Last weekend I was part of the leadership team during a 4 Day SGM Retreat at the Island Bay, Our Lady's Home of Compassion. Now I have been involved in many live-in Retreats over the years. However, this one stood out for me for the way in which the 17 of us involved experienced warmth and compassion oozing, as it were, out of the walls of our rooms. While there I learned that this place had been a hospital in times past and that it is home to a community of Catholic Sisters - the Sisters of Compassion founded by the French Mother Aubert who is being considered for canonisation currently! Without reservation I can assert that our experience, it wasn't just mine, attests to the Spirit's present and compassion in a very deep way. The place and its people exhibited extraordinary generosity.
Contrast this with our Gospel passage today.
Lazarus is a very poor beggar who for a while before he died dwelt at the gate of a very rich man.
He found sustenance by eating out of the rich man's rubbish bin.
Not only that, his poor diet meant he had weeping sores.
The rich man was content for the dogs at the gate to lick Lazarus's sores.
The rich man in the story was so self-absorbed and neglectful of following the law and the prohets that he ignored the poor beggar's plight.

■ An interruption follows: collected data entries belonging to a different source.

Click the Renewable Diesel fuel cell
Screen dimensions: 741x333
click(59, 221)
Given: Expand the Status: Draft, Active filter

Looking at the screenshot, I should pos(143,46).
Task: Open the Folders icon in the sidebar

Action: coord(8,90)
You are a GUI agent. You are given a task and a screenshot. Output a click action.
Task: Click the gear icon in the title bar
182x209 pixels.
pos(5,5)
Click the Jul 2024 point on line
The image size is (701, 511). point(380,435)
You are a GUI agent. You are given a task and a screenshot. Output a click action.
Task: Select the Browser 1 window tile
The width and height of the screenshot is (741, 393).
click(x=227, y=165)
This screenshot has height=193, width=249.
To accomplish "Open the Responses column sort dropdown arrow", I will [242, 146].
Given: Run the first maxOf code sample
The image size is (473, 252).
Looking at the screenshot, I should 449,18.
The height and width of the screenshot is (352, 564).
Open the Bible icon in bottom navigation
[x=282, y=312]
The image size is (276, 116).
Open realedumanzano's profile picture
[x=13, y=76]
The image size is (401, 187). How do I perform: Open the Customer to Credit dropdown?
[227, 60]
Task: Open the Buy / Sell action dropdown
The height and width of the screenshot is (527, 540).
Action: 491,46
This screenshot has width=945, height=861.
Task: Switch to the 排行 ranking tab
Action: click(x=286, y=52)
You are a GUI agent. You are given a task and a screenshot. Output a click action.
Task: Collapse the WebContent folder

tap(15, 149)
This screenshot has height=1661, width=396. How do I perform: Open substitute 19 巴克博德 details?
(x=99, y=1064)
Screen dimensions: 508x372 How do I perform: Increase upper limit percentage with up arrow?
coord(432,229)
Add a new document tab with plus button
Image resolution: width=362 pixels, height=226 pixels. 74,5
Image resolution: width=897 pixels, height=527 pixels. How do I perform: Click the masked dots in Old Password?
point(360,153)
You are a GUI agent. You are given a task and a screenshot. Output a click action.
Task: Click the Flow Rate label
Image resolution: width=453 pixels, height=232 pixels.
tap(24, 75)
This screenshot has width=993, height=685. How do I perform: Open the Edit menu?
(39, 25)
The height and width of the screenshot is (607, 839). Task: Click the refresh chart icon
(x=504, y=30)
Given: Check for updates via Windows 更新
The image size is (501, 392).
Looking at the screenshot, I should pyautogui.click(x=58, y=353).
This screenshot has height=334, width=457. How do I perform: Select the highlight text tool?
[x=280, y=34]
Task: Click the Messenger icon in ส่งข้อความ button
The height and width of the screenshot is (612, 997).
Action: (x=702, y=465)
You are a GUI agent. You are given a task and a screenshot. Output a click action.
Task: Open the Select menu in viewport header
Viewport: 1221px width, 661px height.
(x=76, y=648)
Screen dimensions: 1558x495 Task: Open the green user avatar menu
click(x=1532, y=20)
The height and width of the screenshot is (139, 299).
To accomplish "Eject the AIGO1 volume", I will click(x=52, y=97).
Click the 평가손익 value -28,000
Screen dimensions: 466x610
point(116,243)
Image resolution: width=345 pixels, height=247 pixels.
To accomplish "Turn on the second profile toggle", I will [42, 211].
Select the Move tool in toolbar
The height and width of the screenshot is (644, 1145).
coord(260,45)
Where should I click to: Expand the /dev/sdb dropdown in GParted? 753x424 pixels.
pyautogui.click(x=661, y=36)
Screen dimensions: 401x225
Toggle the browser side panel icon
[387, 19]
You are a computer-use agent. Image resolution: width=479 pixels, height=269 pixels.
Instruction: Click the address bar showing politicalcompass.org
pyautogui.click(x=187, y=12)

His faith was devoid of compassion for Lazarus when he had an opportunity to relieve his intense suffering.
Of course their roles were reversed in the after-life, however I don't think this story is principally about the Christian theology of heaven and hell.
Rather it reminds us that God's call is to act with caring and generosity in the present. If we are in a position to be caring and generous of another (or the creation) our Christian responsibility is to just do it!
The Evangelical church can loose sight sometimes of this challenge. In its focus on justification by faith and God's free gift of eternal life, it can be neglectful, as the rich man was, of offering generous compassion. Let us remember that Paul in Ephesians 2:8-10 writes, "8 For it is by grace you have been saved, through faith – and this is not from yourselves, it is the gift of God – 9 not by works, so that no one can boast. 10 For we are God’s handiwork, created in Christ Jesus to do good works, which God prepared in advance for us to do." Let's hold the tension, perhaps better than sometimes we do. Yes we are saved by faith; however we are called by God therefore to do good works!
v.18 of the Epistle (1Tim. 6) reads, "Instruct them to do as many good deeds as they can and to help everyone. remind the rich to be generous and share what they have."
So the question for us today is, "Who will we share with and be generous to today?"
I want to show you a video that depicts 5 scenarios that model everyday ways we might live the Scriptures when they invite us to be sharing, kind and generous...
May I close with my favourite Scripture that seems to me to say it all in nutshell, Ephesians 4:32 (NIVUK), "Be kind and compassionate to one another, forgiving each other, just as in Christ God forgave you."